▶ **TO DO**
Leaving pictures aside, restate exactly the lines of the data below, from the first one through the line that contains "You are a GUI".

▶ **DATA RECORDS**
>>>>

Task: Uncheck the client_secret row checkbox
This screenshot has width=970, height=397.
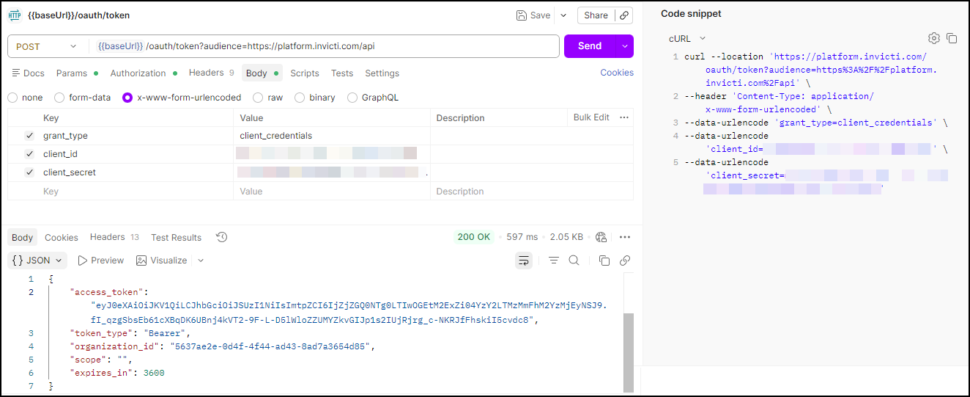Action: click(29, 172)
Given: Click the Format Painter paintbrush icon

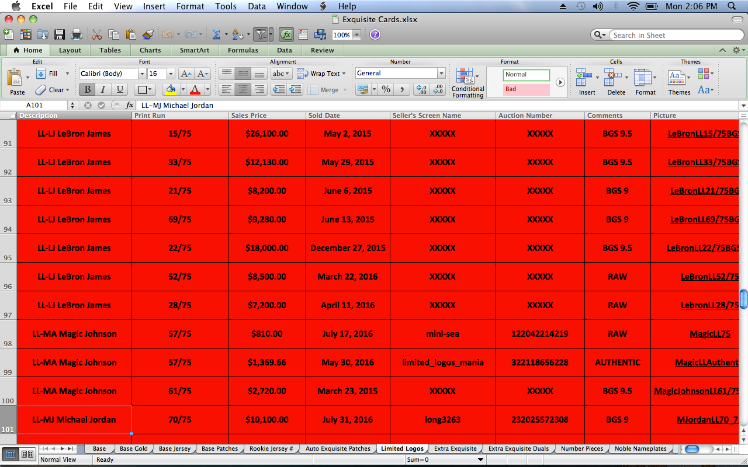Looking at the screenshot, I should tap(147, 35).
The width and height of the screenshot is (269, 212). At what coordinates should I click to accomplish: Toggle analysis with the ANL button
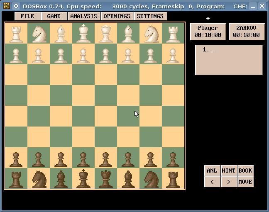pyautogui.click(x=212, y=171)
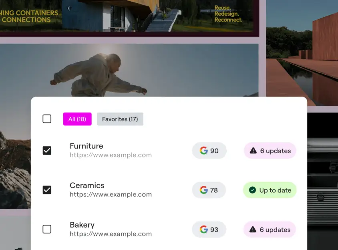
Task: Click the Google icon in Ceramics' score badge
Action: point(203,190)
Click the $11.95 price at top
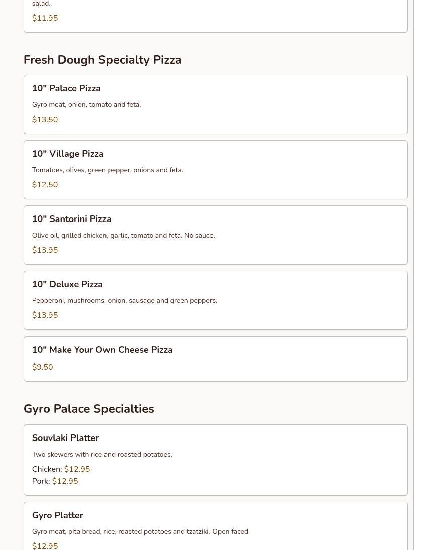Viewport: 424px width, 550px height. (x=45, y=18)
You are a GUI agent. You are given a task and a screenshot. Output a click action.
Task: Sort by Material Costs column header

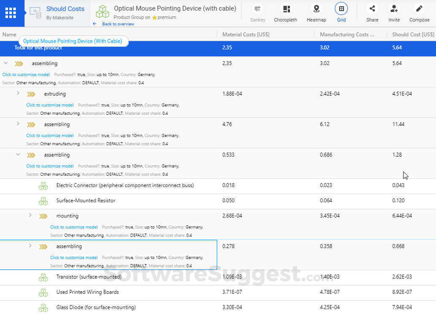tap(246, 35)
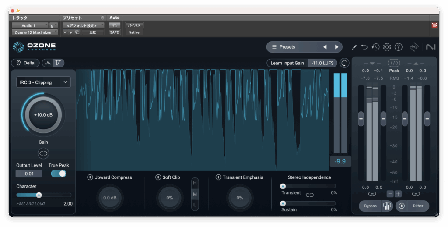This screenshot has height=227, width=448.
Task: Link Transient and Sustain stereo sliders
Action: coord(310,195)
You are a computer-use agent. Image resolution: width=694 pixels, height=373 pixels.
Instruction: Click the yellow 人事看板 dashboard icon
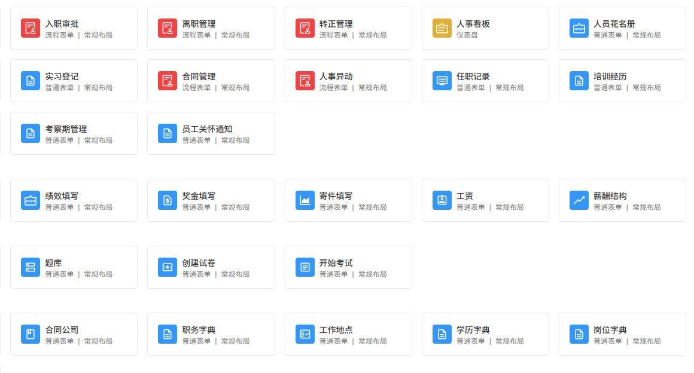coord(442,28)
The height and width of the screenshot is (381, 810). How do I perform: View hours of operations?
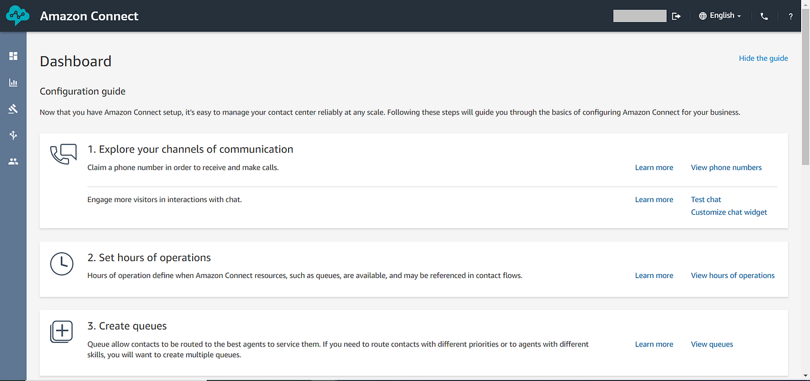tap(732, 275)
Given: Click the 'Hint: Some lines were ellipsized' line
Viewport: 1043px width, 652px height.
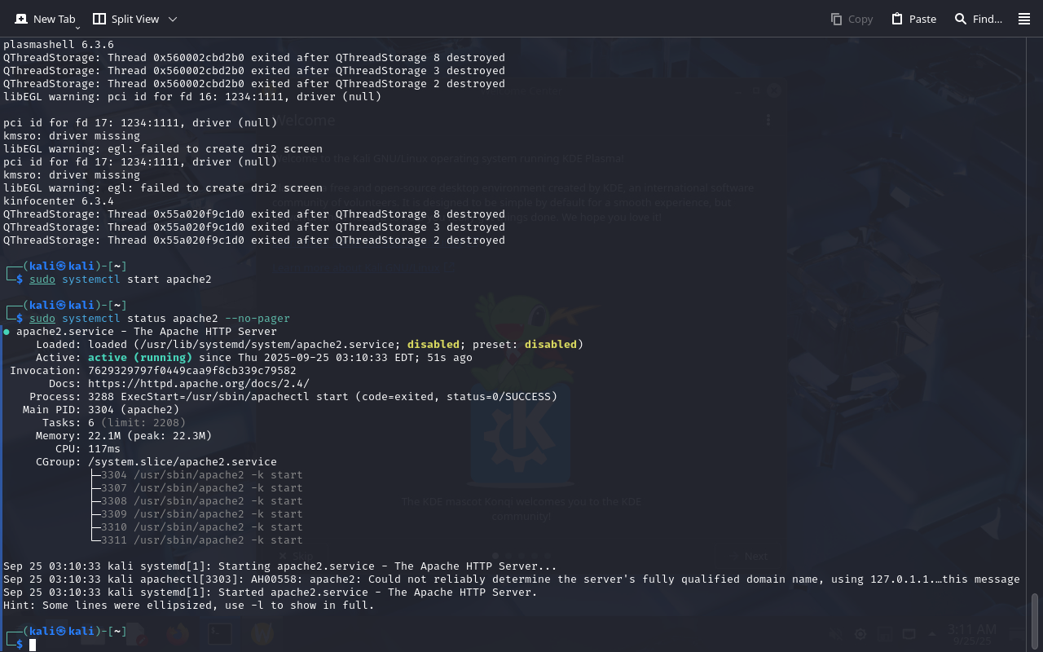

<<<<

▶ **TASK SOLUTION**
Task: Uncheck the client_secret row checkbox
This screenshot has width=970, height=397.
Action: click(29, 172)
Given: Click the Format Painter paintbrush icon

Looking at the screenshot, I should tap(147, 35).
The width and height of the screenshot is (269, 212). At what coordinates should I click to accomplish: Toggle analysis with the ANL button
pyautogui.click(x=212, y=171)
Task: Click the Google icon in Ceramics' score badge
Action: point(203,190)
Click the $11.95 price at top
Viewport: 424px width, 550px height. (x=45, y=18)
You are a GUI agent. You are given a task and a screenshot. Output a click action.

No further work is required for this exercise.